[Start of section]

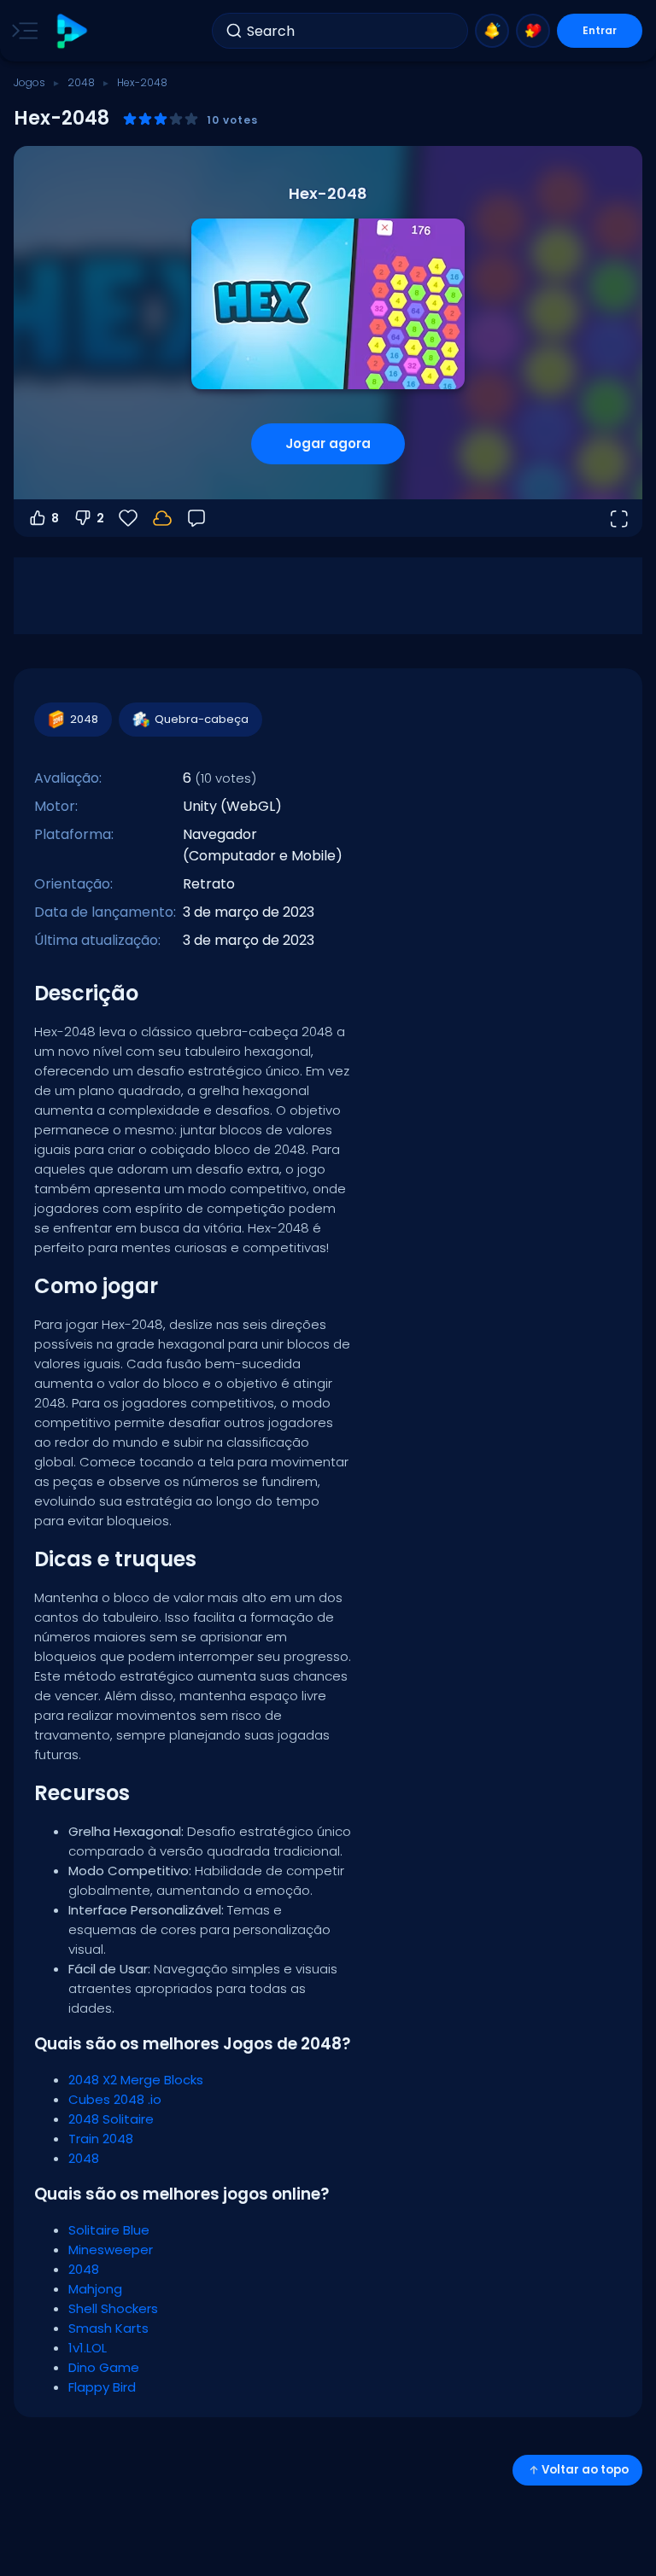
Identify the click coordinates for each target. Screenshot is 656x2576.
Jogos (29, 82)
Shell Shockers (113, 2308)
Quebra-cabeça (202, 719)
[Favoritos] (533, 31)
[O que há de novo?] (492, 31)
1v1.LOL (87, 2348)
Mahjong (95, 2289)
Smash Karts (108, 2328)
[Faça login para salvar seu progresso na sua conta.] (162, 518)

[End of section]

● **WHAT NEEDS TO BE DONE**: All that's required is the material above repeated exactly, minus any picture.

● **OUTPUT OF THE EXERCISE**:
Identify the click coordinates for each target. Screenshot is 656x2576.
Jogos (29, 82)
Shell Shockers (113, 2308)
Quebra-cabeça (202, 719)
[Favoritos] (533, 31)
[O que há de novo?] (492, 31)
1v1.LOL (87, 2348)
Mahjong (95, 2289)
Smash Karts (108, 2328)
[Faça login para salvar seu progresso na sua conta.] (162, 518)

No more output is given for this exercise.